A plane where the first moving spherical surface and the second moving spherical surface intersect is defined as an intermediate plane. The proximal end link hub 11 side of the spherical link mechanism 10 (the portion of the spherical link mechanism 10 that is closer to the proximal end link hub 11 than the intermediate plane) is the distal end link hub 12 side of the spherical link mechanism 10 (intermediate plane The part of the spherical link mechanism 10 on the tip link hub 12 side) always moves symmetrically.

The number of drive sources 20 is, for example, three. However, the number of drive sources 20 may be two, or may be four or more. A case in which the number of the plurality of drive sources 20 is three will be described below as an example.

The drive source 20 has a main body 21 (not shown in FIGS. 1 and 2) and a shaft 22 . The body portion 21 rotates the shaft body 22 around its central axis. The body portion 21 is housed inside the case 40 . The shaft 22 is outside the case 40 . The drive source 20 is, for example, a motor. The spherical link mechanism 10 is arranged on the case 40 .

The number of string members 30 is equal to the number of links 13 . Also, the number of string members 30 is equal to the number of drive sources 20 . The string member 30 connects the drive source 20 and the spherical link mechanism 10 . More specifically, the string member 30 connects the shaft 22 and the intermediate link member 13c. The string-like member 30 may connect the shaft 22 and the tip link hub 12 . The string-like member 30 may connect the shaft 22 and the proximal end link member 13a or the distal end link member 13b.

The string member 30 may connect the pulley attached to the shaft 22 to any one of the tip link hub 12, the base end link member 13a, the tip link member 13b, and the intermediate link member 13c. The string-like member 30 is, for example, a wire. However, the string-like member 30 may be a thread, a chain or a belt.
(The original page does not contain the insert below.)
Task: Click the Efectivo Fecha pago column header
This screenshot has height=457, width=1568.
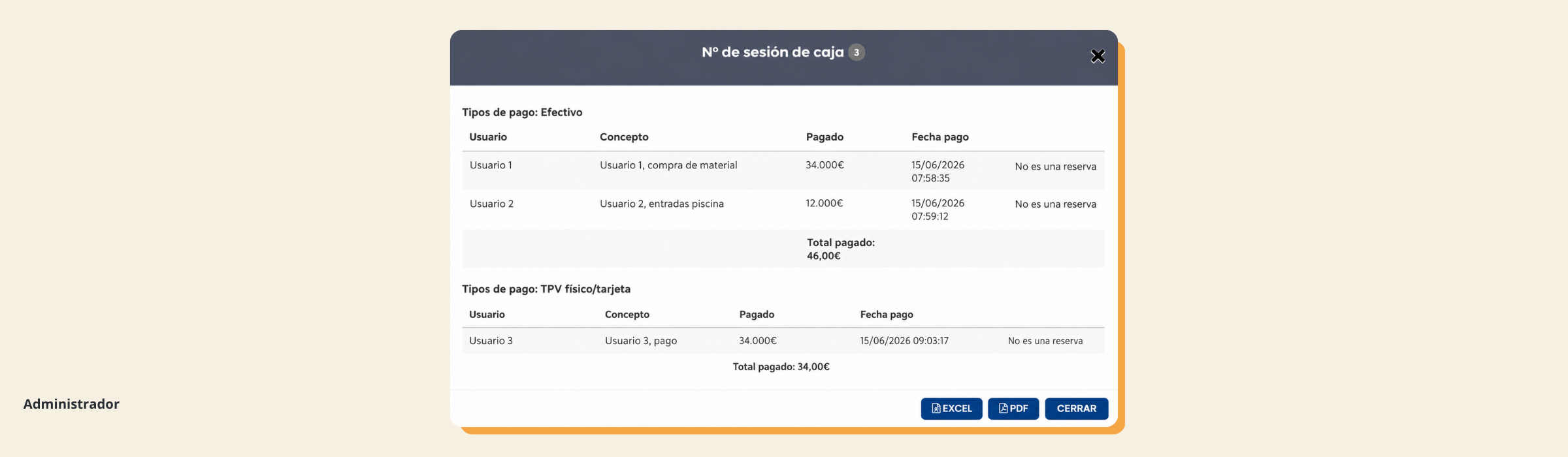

Each of the plurality of drive sources 20 transmits power to the spherical link mechanism 10 via each of the plurality of string members 30, thereby changing the position and posture of the distal end link hub 12 with respect to the proximal end link hub 11. . More specifically, each of the plurality of drive sources 20 adjusts the tension applied to each of the plurality of string members 30 . As a result, the position at which the tension applied to each of the string-like members 30 is balanced changes, and the position and attitude of the distal end link hub 12 with respect to the proximal end link hub 11 are changed.

The string-like member 30 is wound around the shaft 22 as the main body 21 rotates the shaft 22 . The string-like member 30 is drawn out from the shaft body 22 when the main body part 21 reversely rotates the rotating shaft. Thereby, the tension applied to the string-like member 30 is adjusted.
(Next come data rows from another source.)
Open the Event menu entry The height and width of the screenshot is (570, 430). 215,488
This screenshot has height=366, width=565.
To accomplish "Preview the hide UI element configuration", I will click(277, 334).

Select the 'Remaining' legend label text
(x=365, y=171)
The spherical link actuator 100 may have multiple sensors. Each of the plurality of sensors is configured to be able to detect the winding amount and the feeding amount of the string-like member 30 in each of the plurality of drive sources 20 . Each of the plurality of drive sources 20 may control the position and posture of the distal end link hub 12 with respect to the proximal end link hub 11 based on the winding amount and the feeding amount of the string member 30 detected by the sensor.
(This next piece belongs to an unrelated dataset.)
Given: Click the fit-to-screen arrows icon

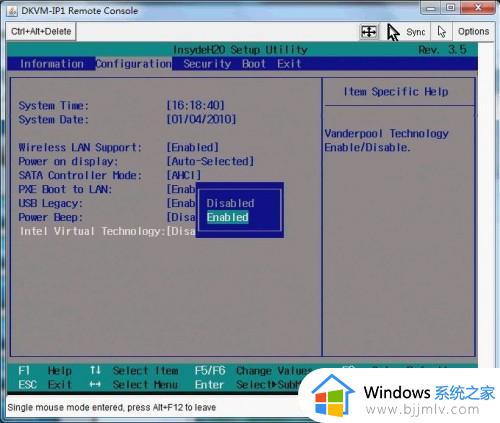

The spherical link actuator 100 may have multiple tensioners. Each of the plurality of tensioners is arranged near each of the plurality of string members 30 . By bringing the tensioner into contact with the string-like member 30, the tension applied to the string-like member 30 is always properly maintained.

<Effect of spherical link actuator 100>
In the spherical link actuating device 100, power from a plurality of drive sources 20 is transmitted to the spherical link mechanism 10 via a plurality of string members 30, thereby changing the position and posture of the distal link hub 12 with respect to the proximal link hub 11. is changed. Since the spherical link mechanism 10 and the drive source 20 are connected via the string member 30, the arrangement of the drive source 20 can be easily changed by changing the length of the string member 30. . Thus, according to the spherical link actuation device 100, it is possible to increase the degree of freedom in arranging the drive source 20. FIG.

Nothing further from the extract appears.